Ils traversèrent une porte au bas des escaliers, passèrent devant deux gardes qui se mirent au garde-à-vous lorsque Kordroun arriva à leur hauteur, puis entrèrent dans une allée sombre dont le toit était constitué de gigantesques engrenages dentelés qui couinaient et laissaient s'écouler de l'huile. Ils furent accueillis par la pleine puissance du son familier et assourdissant des marteaux de forge qui s'abattaient avec régularité entremêlé de fracas métalliques irréguliers causés par des choses qu'on laissait tomber ou poussait hâtivement afin de les trier ou de les mettre à refroidir. Gelgur sut immédiatement où ils se trouvaient ; n'importe qui vivant près des Forges à canon l'aurait su : les salles d'entrée du métal.

Les pavés du sol étaient glissants à cause de l'huile qui tombait des engrenages qui ne cessaient de tourner au-dessus de leur tête. Sans même leur jeter un coup d'œil, Kordroun conduisit Gelgur vers la gauche dans une rue plus large dont le toit était un labyrinthe de tuyaux et de ponts aériens refermés sortant des murs de la Fabrique à des angles divers et rejoignant les murs des bâtiments de l'autre côté de la rue. C'était la façade arrière de l'usine principale, un lieu rarement visité et toujours changeant où les armes assemblées étaient huilées, équipées pour bien tenir en main et "finies", un bâtiment qui se dotait de nouvelles cheminées à vapeur ou chaînes d'entraînement chaque mois.
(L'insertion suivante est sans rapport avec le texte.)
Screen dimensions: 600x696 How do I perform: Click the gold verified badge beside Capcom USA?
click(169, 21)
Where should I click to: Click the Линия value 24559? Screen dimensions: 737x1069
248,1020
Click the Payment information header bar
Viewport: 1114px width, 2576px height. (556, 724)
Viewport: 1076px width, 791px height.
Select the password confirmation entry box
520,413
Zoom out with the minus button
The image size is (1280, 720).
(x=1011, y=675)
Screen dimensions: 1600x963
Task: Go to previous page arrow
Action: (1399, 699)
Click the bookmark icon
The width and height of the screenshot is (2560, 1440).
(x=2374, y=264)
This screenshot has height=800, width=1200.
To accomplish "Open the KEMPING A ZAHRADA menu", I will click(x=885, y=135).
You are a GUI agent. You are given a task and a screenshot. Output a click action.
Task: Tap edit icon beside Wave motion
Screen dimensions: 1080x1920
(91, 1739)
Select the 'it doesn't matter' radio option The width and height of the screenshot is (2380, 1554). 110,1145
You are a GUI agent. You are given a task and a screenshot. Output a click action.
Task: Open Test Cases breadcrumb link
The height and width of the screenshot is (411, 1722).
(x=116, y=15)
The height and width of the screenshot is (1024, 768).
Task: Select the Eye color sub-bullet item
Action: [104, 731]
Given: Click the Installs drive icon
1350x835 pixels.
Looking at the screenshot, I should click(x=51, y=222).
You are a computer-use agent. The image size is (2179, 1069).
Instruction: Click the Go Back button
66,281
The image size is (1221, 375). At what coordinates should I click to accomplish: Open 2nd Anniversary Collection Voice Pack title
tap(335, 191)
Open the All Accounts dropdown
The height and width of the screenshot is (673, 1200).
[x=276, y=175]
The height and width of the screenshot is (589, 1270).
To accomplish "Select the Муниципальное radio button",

Ils tournèrent au coin, s'éloignant du vacarme, et virent sur leur droite une allée d'où sortait de la lumière et de la vapeur. Les volutes transportaient de plaisantes odeurs de cuisson ainsi qu'un léger fumet de casseroles calcinées et de nourriture brûlée.

Les cuisines des Forges à canon ?

Alors qu'ils avançaient, un coup de feu résonna de quelque part en hauteur derrière eux. La détonation fit tournoyer Kordroun et le fit tomber aux pieds de Gelgur tout en pestant.

Gelgur s'accroupit immédiatement et tenta de ramener le haut maréchal-bouclier contre le mur mais Kordroun se débattit et parvint à se libérer de son emprise. Il avait déjà sorti son revolver et observait les ténèbres.

Lorsque le second coup partit, il riposta immédiatement puis hocha la tête avec un air sombre mais satisfait lorsqu'il entendit le cri aigu qui suivit, un hurlement de désespoir qui se termina par des craquements sinistres. Les engrenages se mirent à couiner plus bruyamment et du sang s'écoula sur les pavés.

Lorsque les engrenages revinrent à leur bruit normal, Kordroun se remit sur ses pieds en refusant la main tendue de Gelgur.

"Je survivrai," dit-il. "C'est l'armure qui a tout pris. Viens. Avant qu'un autre tireur ne tente sa chance."

Il pénétra dans l'allée avec la lumière et l'odeur de cuisine et Gelgur le suivit.

Le tir suivant qui provint des ténèbres ne toucha que les pavés.